__Raw data__
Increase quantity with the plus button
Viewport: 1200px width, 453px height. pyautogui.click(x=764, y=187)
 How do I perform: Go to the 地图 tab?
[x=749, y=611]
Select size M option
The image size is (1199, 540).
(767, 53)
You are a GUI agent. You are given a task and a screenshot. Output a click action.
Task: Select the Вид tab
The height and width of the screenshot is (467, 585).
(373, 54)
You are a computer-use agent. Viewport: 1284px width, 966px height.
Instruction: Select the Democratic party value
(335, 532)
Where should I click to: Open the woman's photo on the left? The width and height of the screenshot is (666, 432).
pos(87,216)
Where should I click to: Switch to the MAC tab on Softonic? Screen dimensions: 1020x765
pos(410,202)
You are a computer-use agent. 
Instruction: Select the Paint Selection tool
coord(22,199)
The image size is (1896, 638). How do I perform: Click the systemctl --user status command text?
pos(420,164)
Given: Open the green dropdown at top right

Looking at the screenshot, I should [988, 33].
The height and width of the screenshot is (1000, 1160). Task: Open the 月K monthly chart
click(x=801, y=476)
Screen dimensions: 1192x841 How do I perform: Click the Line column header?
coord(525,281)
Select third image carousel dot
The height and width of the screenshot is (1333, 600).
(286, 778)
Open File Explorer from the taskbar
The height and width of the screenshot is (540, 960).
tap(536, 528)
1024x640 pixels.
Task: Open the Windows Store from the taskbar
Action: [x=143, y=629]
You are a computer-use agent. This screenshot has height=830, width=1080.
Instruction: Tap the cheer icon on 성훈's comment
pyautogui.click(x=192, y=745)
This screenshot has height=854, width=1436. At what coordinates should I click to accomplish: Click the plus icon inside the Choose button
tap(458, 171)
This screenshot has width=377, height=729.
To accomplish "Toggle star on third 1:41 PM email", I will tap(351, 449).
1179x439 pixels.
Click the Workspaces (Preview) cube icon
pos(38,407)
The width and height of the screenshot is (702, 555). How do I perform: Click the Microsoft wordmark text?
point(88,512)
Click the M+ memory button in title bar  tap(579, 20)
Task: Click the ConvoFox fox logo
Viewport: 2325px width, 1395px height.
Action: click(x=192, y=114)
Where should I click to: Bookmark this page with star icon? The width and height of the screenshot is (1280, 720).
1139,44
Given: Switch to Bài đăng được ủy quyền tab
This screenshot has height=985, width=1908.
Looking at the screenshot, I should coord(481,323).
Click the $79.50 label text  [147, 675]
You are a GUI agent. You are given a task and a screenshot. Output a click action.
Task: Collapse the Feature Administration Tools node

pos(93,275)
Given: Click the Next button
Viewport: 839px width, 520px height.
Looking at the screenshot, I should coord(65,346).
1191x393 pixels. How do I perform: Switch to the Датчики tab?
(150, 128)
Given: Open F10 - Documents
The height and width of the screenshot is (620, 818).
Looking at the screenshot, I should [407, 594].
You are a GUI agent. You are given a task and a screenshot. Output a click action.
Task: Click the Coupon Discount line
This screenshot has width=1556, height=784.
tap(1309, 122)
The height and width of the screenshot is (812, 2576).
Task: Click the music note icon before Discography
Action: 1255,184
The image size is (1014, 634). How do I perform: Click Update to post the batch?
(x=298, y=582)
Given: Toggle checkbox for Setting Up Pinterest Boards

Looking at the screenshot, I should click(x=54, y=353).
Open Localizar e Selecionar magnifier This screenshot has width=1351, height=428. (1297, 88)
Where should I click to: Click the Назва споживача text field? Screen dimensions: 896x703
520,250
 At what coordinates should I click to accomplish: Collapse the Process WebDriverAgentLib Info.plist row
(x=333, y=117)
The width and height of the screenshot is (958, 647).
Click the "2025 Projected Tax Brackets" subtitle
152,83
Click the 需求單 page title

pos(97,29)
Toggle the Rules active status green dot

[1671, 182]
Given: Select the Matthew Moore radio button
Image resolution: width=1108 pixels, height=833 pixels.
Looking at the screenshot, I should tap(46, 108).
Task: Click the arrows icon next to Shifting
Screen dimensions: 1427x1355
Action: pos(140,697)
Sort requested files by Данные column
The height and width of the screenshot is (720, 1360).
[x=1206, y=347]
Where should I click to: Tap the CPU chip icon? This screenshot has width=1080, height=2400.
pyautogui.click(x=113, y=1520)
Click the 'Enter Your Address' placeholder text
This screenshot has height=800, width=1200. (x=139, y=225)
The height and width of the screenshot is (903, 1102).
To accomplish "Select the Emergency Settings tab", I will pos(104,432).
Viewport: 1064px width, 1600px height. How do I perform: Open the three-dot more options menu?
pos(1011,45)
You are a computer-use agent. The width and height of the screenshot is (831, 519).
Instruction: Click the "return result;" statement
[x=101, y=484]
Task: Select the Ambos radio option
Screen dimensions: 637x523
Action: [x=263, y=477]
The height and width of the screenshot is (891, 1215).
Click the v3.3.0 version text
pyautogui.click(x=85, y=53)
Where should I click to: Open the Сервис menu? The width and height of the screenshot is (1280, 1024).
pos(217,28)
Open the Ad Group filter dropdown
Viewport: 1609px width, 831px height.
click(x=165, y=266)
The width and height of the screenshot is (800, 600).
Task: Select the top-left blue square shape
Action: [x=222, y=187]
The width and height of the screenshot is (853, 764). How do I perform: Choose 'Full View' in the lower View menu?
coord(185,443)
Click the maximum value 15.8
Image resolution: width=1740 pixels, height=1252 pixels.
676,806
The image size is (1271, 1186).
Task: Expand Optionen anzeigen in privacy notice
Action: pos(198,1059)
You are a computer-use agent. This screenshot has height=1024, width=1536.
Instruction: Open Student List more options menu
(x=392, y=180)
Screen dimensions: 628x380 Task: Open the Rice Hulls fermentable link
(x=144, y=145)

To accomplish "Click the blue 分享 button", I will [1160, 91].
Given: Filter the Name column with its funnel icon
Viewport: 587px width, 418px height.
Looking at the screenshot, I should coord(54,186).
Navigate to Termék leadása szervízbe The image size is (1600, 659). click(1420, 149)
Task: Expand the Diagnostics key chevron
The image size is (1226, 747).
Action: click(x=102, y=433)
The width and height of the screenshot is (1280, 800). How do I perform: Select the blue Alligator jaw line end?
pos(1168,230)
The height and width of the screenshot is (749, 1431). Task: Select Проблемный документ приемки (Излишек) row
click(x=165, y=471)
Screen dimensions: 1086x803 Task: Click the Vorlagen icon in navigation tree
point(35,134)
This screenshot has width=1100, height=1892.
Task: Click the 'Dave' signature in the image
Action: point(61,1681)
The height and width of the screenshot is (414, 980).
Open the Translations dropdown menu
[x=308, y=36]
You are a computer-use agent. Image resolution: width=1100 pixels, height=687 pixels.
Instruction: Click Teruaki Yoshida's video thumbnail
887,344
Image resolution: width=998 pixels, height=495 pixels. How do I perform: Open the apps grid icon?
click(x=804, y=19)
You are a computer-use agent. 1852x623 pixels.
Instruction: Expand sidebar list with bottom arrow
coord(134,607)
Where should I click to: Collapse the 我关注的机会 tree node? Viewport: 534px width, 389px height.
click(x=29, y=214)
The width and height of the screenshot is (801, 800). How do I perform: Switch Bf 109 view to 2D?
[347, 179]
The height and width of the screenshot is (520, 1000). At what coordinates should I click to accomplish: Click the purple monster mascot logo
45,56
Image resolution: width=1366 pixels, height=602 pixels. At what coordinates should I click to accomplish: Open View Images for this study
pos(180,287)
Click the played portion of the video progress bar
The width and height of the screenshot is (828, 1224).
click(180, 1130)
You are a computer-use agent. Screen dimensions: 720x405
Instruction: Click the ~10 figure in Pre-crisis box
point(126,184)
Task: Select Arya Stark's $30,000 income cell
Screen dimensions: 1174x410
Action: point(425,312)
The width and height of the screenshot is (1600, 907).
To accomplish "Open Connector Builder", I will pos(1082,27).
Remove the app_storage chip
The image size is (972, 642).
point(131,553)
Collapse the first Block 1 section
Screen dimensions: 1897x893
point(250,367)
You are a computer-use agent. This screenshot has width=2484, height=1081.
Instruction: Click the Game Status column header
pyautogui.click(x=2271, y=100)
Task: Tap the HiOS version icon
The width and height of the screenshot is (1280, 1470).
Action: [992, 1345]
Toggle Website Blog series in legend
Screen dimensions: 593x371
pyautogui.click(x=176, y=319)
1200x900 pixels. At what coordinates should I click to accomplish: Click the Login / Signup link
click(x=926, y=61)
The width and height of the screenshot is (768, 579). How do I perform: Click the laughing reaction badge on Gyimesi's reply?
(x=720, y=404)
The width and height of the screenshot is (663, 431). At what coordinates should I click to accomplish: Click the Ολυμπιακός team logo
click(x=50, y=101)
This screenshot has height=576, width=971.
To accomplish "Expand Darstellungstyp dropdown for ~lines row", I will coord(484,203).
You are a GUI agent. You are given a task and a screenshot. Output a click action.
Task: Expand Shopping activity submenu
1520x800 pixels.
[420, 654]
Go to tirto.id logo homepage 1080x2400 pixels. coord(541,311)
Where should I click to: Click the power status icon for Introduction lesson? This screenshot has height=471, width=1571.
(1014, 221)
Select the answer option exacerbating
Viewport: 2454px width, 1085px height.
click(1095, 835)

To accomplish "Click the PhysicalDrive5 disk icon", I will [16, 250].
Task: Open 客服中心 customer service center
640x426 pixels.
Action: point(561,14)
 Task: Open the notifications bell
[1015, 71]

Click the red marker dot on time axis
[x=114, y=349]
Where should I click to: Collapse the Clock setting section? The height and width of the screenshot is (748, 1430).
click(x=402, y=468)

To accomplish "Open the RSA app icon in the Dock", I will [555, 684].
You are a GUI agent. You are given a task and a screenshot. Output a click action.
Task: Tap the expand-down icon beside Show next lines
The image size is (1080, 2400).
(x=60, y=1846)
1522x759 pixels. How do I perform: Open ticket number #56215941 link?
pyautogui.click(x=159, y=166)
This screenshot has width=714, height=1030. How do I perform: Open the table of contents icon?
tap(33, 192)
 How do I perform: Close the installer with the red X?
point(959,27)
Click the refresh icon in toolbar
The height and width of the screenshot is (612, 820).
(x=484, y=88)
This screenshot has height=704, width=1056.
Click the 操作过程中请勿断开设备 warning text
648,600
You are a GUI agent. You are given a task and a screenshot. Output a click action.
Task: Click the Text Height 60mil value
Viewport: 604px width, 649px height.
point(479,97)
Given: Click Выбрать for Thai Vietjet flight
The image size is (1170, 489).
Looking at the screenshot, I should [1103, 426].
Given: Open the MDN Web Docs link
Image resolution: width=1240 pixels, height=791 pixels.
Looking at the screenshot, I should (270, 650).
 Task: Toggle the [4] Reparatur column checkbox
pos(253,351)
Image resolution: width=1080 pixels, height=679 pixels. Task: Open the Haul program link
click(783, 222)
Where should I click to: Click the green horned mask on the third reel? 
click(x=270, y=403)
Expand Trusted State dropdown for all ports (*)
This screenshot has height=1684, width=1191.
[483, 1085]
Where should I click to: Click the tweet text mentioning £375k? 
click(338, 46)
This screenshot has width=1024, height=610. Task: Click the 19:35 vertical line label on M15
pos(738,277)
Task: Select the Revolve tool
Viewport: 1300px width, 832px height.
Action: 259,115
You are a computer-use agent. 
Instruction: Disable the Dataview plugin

__Exercise requirements__
Look through the data above. Copy every line with the string "radio" in it.

__Response to this task__
Given: Select the Matthew Moore radio button
Task: Select the Ambos radio option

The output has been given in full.